Изменить стиль страницы

— Хвала имени Его, — вторил Эбенизер.

— И зло будет выкорчевано! — Скэммелл поднял брови, подчеркивая свои слова. Он рассказал, что нашли двух римско-католических священников, мужчин, которые прокрались в Лондон с континента, для помощи крошечному тайному сообществу католиков. Их пытали, потом повесили. — Огромная толпа пуритан смотрела!

— Аминь, — повторил Мэтью Слайт.

— Правда и ещё раз правда, — Сэмюэл Скэммелл неловко кивнул головой. — Я тоже был инструментом истребления зла.

Он замолчал, ожидая расспросов. Спросил Эбенизер, а Скэммелл снова ответил, повернувшись к Смолевке:

— Это жена одного из моих перевозчиков. Неряшливая женщина, прачка, я нашёл повод навестить их дом и что, вы думаете, я обнаружил?

Она покачала головой.

— Не знаю.

— Портрет Уильяма Лода! — значительно сказал Скэммелл. Эбенизер ахнул. Уильям Лод, заключенный в тюрьму архиепископ Кентерберийский, ненавидимый пуританами за убранство, которым он украсил церкви и его приверженность к роскошным церемониям, копирующих римские. Скэммелл сказал, что портрет освещали две свечи. Он спросил её, знает ли она, чей это портрет, она ответила, что знает, и более того, заявила, что Лод прекрасный человек!

— Что вы сделали, брат? — спросил Эбенизер.

— Её язык прижгли раскалённым железом, а саму её поместили на день в колодки.

— Хвала Господу, — сказал Эбенизер.

Вошла Хозяйка и поставила на стол огромное блюдо.

— Яблочный пирог, хозяин!

— О, яблочный пирог! — улыбнулся Мэтью Слайт Бэггилай.
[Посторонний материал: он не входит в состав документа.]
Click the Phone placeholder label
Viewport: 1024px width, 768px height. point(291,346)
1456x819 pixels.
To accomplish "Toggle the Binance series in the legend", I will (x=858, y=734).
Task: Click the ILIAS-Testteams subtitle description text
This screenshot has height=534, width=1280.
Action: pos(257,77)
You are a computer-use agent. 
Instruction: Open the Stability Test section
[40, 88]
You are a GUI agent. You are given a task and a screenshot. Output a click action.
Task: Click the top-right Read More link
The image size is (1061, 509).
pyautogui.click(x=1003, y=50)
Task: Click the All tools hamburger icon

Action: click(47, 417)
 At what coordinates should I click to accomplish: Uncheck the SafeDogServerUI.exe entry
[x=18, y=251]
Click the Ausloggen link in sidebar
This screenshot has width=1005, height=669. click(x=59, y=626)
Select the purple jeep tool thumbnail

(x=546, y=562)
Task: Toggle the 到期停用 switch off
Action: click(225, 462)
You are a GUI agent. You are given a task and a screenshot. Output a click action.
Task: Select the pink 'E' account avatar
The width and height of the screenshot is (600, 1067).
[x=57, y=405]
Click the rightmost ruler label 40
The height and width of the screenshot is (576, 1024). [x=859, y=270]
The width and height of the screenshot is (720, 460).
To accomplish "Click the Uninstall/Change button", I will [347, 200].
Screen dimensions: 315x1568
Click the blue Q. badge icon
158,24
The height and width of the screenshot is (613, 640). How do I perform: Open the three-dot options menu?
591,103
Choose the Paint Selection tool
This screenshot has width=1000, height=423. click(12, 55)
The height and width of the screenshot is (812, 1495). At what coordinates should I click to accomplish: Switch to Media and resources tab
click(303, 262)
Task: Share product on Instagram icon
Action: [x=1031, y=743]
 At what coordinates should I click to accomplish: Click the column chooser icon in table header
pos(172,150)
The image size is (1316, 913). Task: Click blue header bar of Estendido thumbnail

— Яблочный пирог! — Сэмюэл Скэммелл сцепил руки, улыбаясь, затем хрустнул костяшками пальцев. — Я люблю яблочный пирог! Правда и ещё раз правда!

— Доркас? — напомнил отец, что обслуживать должна она. Себе она положила крошечный кусочек, Хозяйка, увидев, неодобрительно фыркнула, ставя зажжённые свечи на стол.

Сэмюэл Скэммелл быстро уничтожил две порции, накинувшись на них, будто не ел всю неделю, жадно запив легким пивом, которое подавали в этот вечер. Мэтью Слайт никогда не ставил крепких напитков, только воду или разбавленный эль.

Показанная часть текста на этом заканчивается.